Speed up EMOD simulations
While small simulations can be run quickly on a local computer, the time and memory needed to complete a simulation can grow significantly when simulations become larger and more complex. For example, a single geographical node simulation might use 3 GB with one core in order to run successfully in one minute or less, while another simulation job may require 32 GB in a dual-core system in order to complete in approximately the same amount of time.

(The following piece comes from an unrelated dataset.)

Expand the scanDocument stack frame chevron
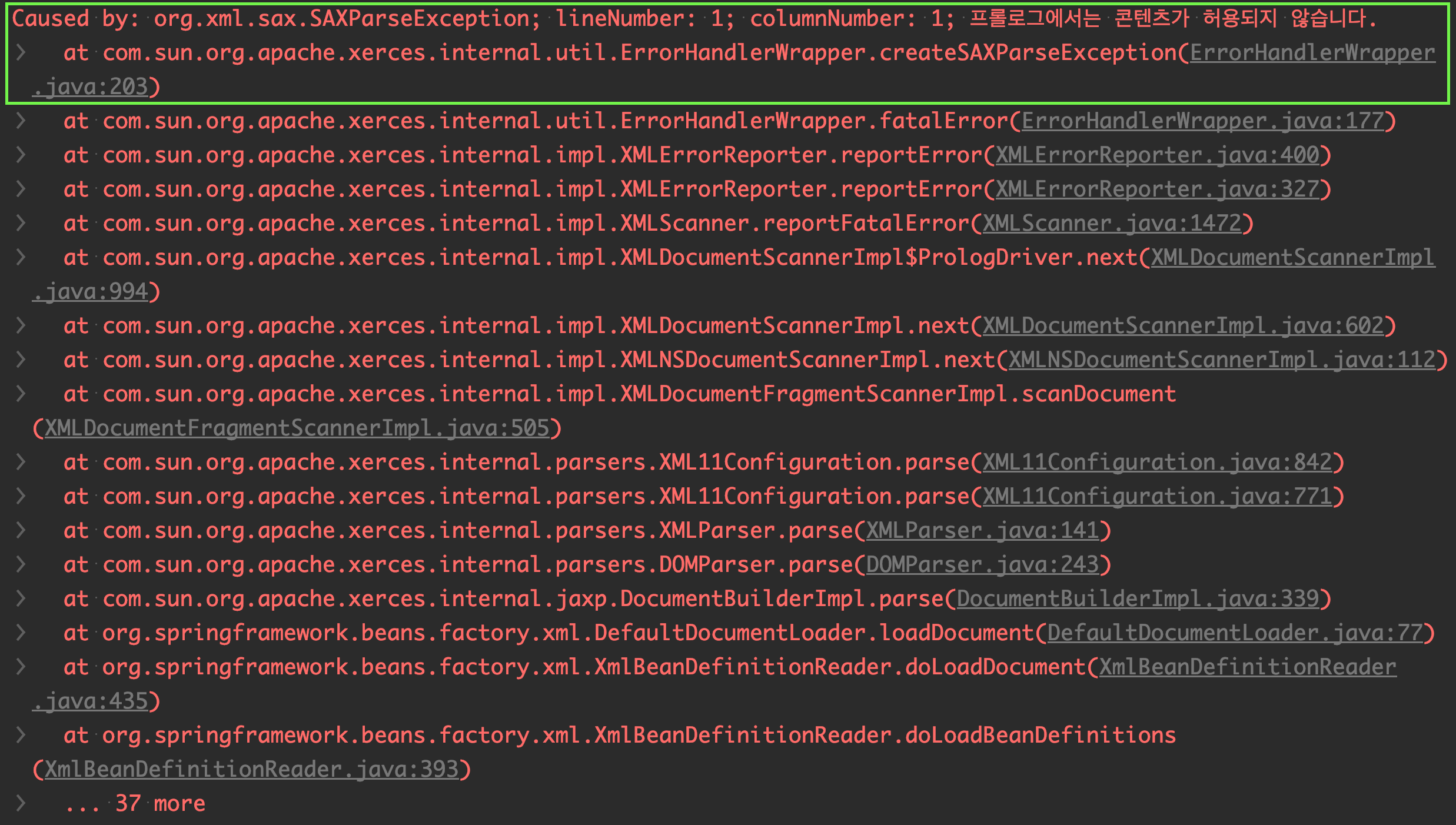 (21, 394)
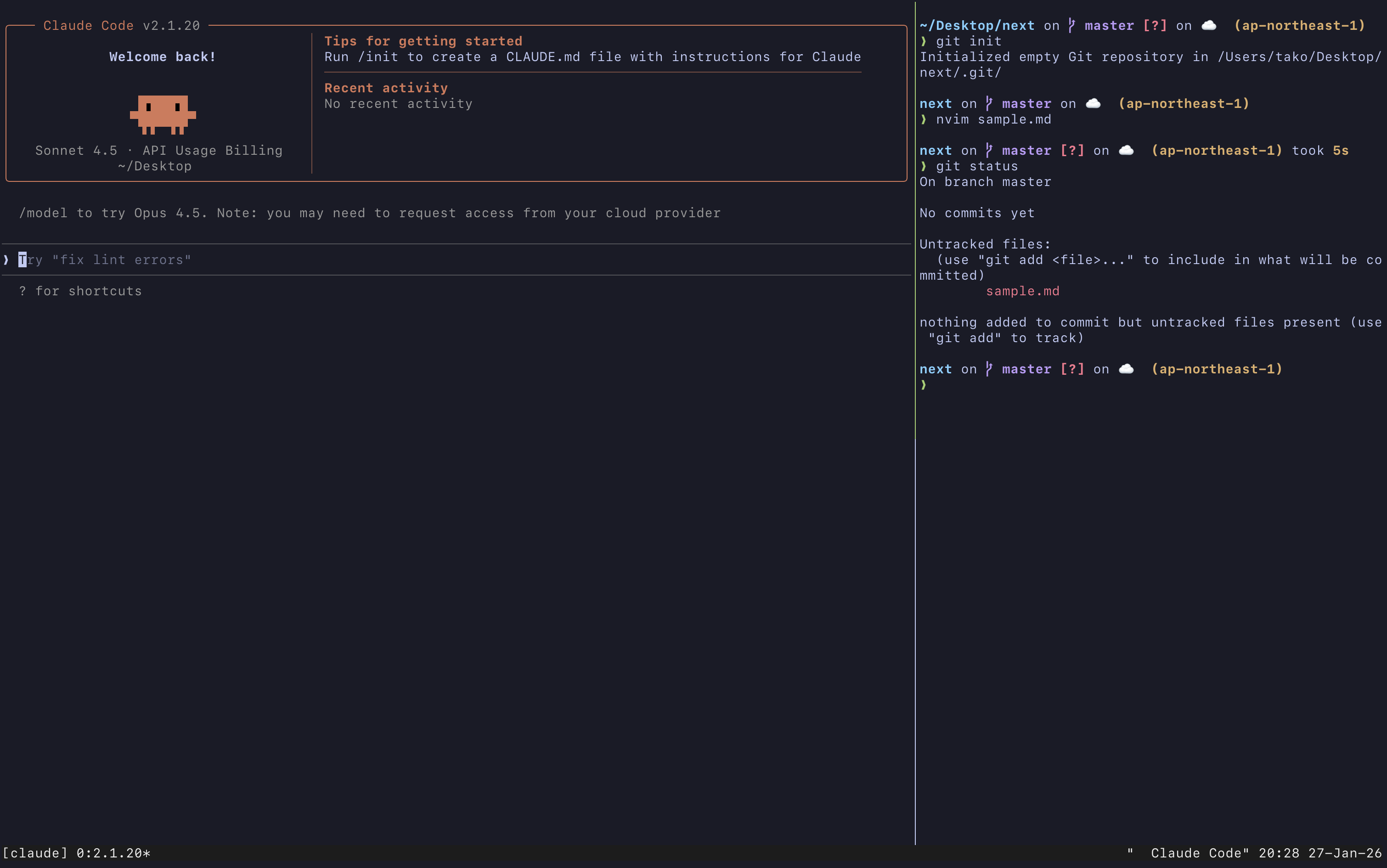This screenshot has height=868, width=1387.
Task: Click the '[claude]' session name in tmux bar
Action: click(34, 853)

As your simulations grow, you will likely want to run simulations on an HPC cluster or take other steps to improve performance and reduce processing time. This topic describes many of the steps you can take to speed up EMOD simulations.
Parallel processing
EMOD supports parallel processing across multiple cores. When Num_Cores is set to a value greater than 1 (but less than or equal to the number of nodes in the simulation), emodpy-malaria will automatically run EMOD in parallel. This can significantly reduce simulation time for large, spatially distributed simulations.
Parameter settings
You can also set various parameters in the configuration file that will improve performance by scaling down the amount of data used or optimizing data processing. See the parameters listed in the sections below for guidance on making performance adjustments. See parameter-configuration for more information about each of the parameters.
Scaling and sampling
Simulation_Duration Obviously, simulating a shorter timespan will take less processing time. However, the processing time is often driven by the number of infections or immune updates, so running a simulation after all infections have cleared may not increase processing time much. For more information, see parameter-configuration-setup parameters. Individual_Sampling_Type Instead of the default Individual_Sampling_Type setting of "TRACK_ALL", you can speed up performance by sampling such that each individual object represents more than one person. For example, a simulation with a population of 1 million and sample rate of 0.1 would simulate 100,000 individuals, with each given a weight of 10. Sampling can be fixed at a particular rate or can adapt the rate based on certain criteria, such as age or immune state. However, you should be especially careful not to undersample simulations to the point where they are overly sensitive to rare stochastic events. For more information, see parameter-configuration-sampling parameters. Population_Scale_Type and x_Base_Population Alternatively, you can simply reduce the total population of the simulation using Population_Scale_Type set to "FIXED_SCALING" and x_Base_Population set to less than one. For more information, see population configuration parameters.
Processing
Num_Cores For large, spatially distributed simulations, running the intra-node dynamics (for example, infection and immune dynamics) in parallel on multiple cores may be very advantageous. Ideally, the timing would be reduced inversely to the number of cores. However, there are costs to serializing individuals for migration over MPI, as well as considerations for balancing the CPU load on each core. These issues may be mitigated using a load balancing input file that is suitable to the geography being simulated. See software-load-balancing for more information.
Vector and malaria
Simulation_Type "VECTOR_SIM" will run much faster than "MALARIA_SIM" if detailed intra-host dynamics are not "required. Vector_Sampling_Type and Mosquito_Weight The individual vector simulation ("TRACK_ALL_VECTORS") will run more slowly than the cohort model ("VECTOR_COMPARTMENTS_NUMBER"). If the individual vector model must be used, you can improve performance by sampling some fraction of all vectors ("SAMPLE_IND_VECTORS") where each mosquito has a weight configured by Mosquito_Weight, which is analogous to individual human sampling. Infection_Updates_Per_Timestep Using fewer intra-day updates to the malaria intra-host model will speed up simulation time. However, updates longer than three hours, such as eight per day, result in increasingly inaccurate dynamics.